Evaluation 2 will award **90% of the prize pool** and will assess algorithmic performance after new laboratory experiments have been completed.

Specifically, all submitted algorithms will be evaluated based on how accurately they predict the effects of combinatorial perturbations using the newly generated experimental data. Winners based on this evaluation will be announced in **Fall 2026 after the new laboratory experiments have been performed**.

{% hint style="info" %}
Prizes will only be awarded to the top 10 teams whose proposed gene pairs achieve experimentally validated scores that exceed the maximum perturbation score observed in the training data released from Crunches 1 and 2.
{% endhint %}

## Peer Review

The peer review component is a mandatory part of the competition. In order to qualify for prizes, you must review 3-4 submissions from other participants.

The peer review process is crutial for selecting the most promising gene panels for [experimental validation](#experimental-validation).
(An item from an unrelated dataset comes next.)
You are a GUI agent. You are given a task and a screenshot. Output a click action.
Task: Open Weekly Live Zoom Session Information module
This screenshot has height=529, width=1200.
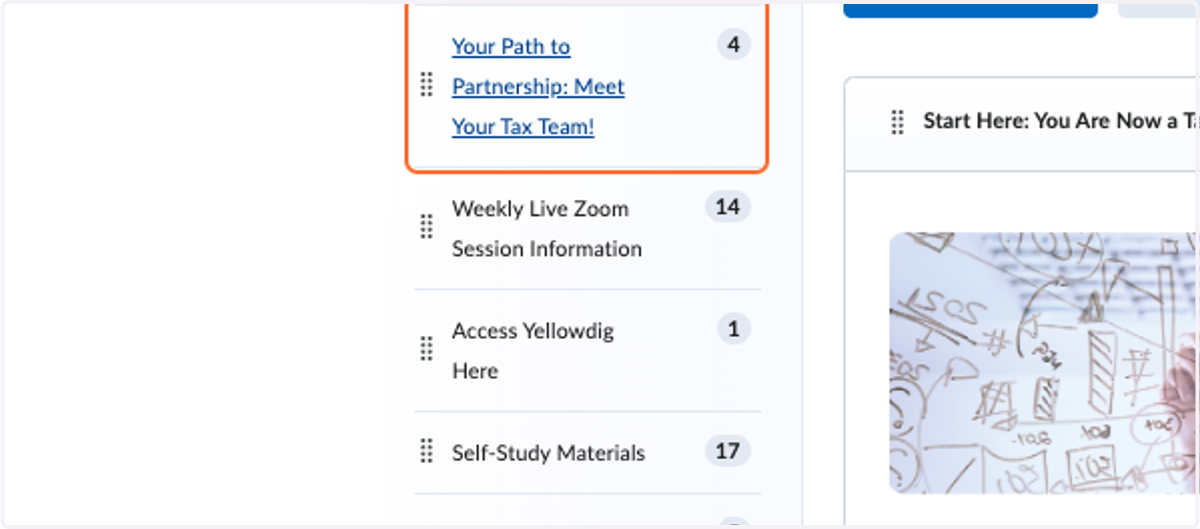click(x=547, y=228)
Your evaluations help identify submissions with strong justifications and innovative approaches.

For each assigned submission, reviewers should:

* Assign an overall rating on a 1-3 scale:
  * `1` – poor proposal / justification
  * `2` – adequate proposal / justification
  * `3` – excellent proposal and justification
* Provide a short written evaluation of 200-400 words covering:
  * Rationale of the design.
  * Novelty of the design.
  * Compliance with the required format.

## Experimental Validation

To validate the most promising gene panels, **we will select a total of 150 unique gene pairs for experimental evaluation**. This selection will occur via two routes:

### Route 1: nominations from Crunch 2 winners

A total of \~110 unique gene pairs will be selected from top-performing teams in **Crunch 2 that also participate in Crunch 3**.

Selection will proceed as follows:

* The 30 top-performing teams from Crunch 2 (top 10 teams for each of 3 evaluation metrics) will be considered.
* For each team, the top 4-6 gene pairs from that team’s first Crunch #3 submission will be used.
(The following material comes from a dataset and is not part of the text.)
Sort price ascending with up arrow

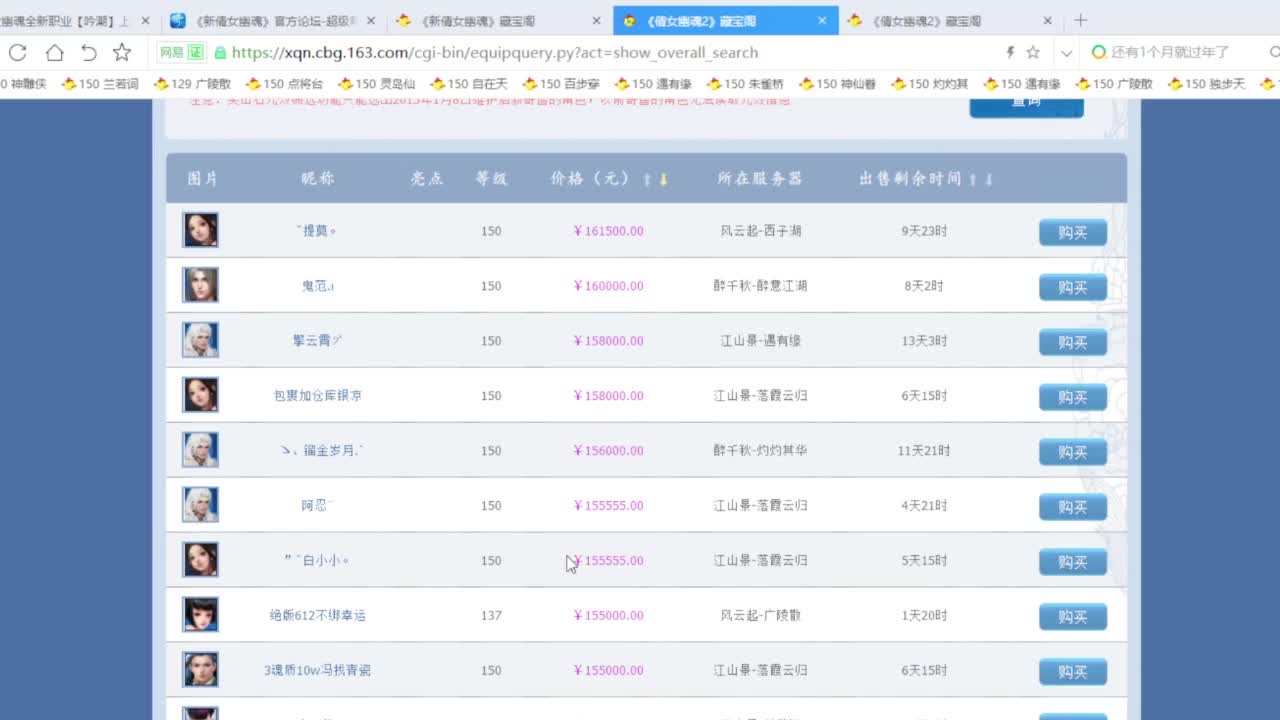pyautogui.click(x=647, y=180)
This process yields up to 180 nominations, which will be consolidated to \~110 unique gene pairs after accounting for overlap across evaluation metrics and teams.

### Route 2: nominations from Crunch 3 winners

A total of \~40 unique gene pairs will be selected from top-performing Crunch 3 submissions based on the [peer review](#peer-review).

Selection will proceed as follows:

* The top 10 teams will be identified based on peer-review rankings.
* For each selected team, the top 4-6 gene pairs will be taken from the winning proposals.

This process yields up to 60 nominations, which will be consolidated to \~40 unique gene pairs after accounting for overlap.

Together, these two routes define the full experimental validation set of 150 gene-pair combinations.

## FAQ

<details>

<summary>I missed the other crunches, can I participate to this one?</summary>

Yes.

All crunches are unique. You don't need to have participated in the first or second one to participate in the last one.

</details>

<details>

<summary>I participated to Crunch 2, can my model be adapted?</summary>

Yes.

In Crunch 2, you had to predict the perturbation of gene pairs. In Crunch 3, you must do the same and then rank them.

Updating your one-page report is also very crutial so the EWSC team can understand your reasoning.

</details>

<details>

<summary>Why must external resources be published or in the public domain?</summary>

While releasing the full model is encouraged, it is not strictly required if the weights are sufficient for reproducibility.

When constraints limit what can be released, we ask that the methods and training procedures be clearly documented. These cases can be reviewed individually to ensure transparency and fairness.

</details>

[^1]: `TF150_ThermoScores_cell.csv` and `TF15_MOI2_ThermoScores_cell.csv`

[^2]: e.g. `C2.WP_THERMOGENESIS`

[^3]: e.g. `z_C2.WP_THERMOGENESIS`

[^4]: `TF150_ThermoScores_perturbation.csv` and `TF15_MOI2_ThermoScores_perturbation.csv`

[^5]: Use `.to_parquet(index=False)` when saving the file.